__Text segment__

>> begin

Indonesia fails to win full investment grade as S&P holds rank

Published Thu, Jun 2, 2016 · 05:48 AM

[JAKARTA] Indonesia's long wait to win full investment grade rank just got longer after S&P Global Ratings maintained its junk status because of weak fiscal performance.

S&P on Wednesday affirmed the country's BB+ rating, while leaving the door open for a future upgrade by maintaining a positive outlook. It cited forecasts for larger budget deficits in coming years and a decline in corporate credit quality. Fitch Ratings and Moody's Investors Service awarded Indonesia investment grade status more than four years ago.

The failure to win to full investment grade status may take the shine off Asia's best-performing bond market, with the nation's local-currency notes gaining about 10 per cent this year, according to indexes compiled by Bloomberg. The S&P report, following a visit by the ratings company to meet President Joko Widodo and his ministers in Jakarta, comes as government revenues fall short of targets because of weak tax collection and low commodity prices.

"While the Indonesian officials may have been hopeful, from the S&P standpoint, the test is in the pudding,'' said Song Seng Wun, an economist at CIMB Private Banking in Singapore. "Indonesia has done a bit more than in previous years to strengthen its fiscal position but S&P may prefer to see a structural shift in its fiscal position, leading to an actual improvement on the revenue collection front.''

To improve revenue, the government is relying on a plan for a tax amnesty to lure funds stashed overseas, yet that bill has been held up by parliament. Bank Indonesia says it will result in as much as 560 trillion rupiah (S$56.5 billion) being repatriated and help boost economic growth to as much as 5.4 per cent this year. The nation's currency has strengthened 0.7 per cent against the dollar in 2016, and the Jakarta Composite Index of shares is up 5.5 per cent.

>> end

__Objective__
In the article about Indonesia's S&P rating, what rating did S&P affirm for the country?

__Extracted information__
>> begin

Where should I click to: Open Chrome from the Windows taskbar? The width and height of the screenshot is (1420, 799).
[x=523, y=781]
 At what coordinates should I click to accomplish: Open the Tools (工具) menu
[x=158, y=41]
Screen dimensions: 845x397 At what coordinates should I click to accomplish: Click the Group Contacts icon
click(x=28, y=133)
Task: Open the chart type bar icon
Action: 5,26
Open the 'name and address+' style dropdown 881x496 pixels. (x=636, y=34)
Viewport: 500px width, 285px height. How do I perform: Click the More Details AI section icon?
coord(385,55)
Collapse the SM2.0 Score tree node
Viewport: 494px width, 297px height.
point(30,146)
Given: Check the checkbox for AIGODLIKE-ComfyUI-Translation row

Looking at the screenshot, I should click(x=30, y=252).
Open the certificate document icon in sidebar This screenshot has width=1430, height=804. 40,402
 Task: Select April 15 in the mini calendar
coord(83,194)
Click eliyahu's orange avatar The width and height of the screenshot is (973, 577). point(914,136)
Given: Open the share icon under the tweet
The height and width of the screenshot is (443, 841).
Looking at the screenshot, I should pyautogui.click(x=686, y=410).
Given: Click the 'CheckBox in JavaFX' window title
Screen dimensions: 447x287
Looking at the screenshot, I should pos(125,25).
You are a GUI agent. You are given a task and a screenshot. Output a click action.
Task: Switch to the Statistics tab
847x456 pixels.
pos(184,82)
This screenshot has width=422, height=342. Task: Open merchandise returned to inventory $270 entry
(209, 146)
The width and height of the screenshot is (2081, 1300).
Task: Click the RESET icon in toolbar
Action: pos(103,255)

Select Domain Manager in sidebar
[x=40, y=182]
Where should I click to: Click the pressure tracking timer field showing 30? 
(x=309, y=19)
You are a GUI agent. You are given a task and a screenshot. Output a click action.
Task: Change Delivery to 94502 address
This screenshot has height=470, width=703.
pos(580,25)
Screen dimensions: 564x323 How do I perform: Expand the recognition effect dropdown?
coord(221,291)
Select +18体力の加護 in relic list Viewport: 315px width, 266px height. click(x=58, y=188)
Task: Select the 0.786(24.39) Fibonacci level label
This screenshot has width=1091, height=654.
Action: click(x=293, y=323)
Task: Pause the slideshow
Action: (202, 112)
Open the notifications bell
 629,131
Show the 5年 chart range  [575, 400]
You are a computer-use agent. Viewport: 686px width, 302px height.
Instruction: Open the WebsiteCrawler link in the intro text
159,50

>> end

__Exercise solution__
BB+, with a positive outlook.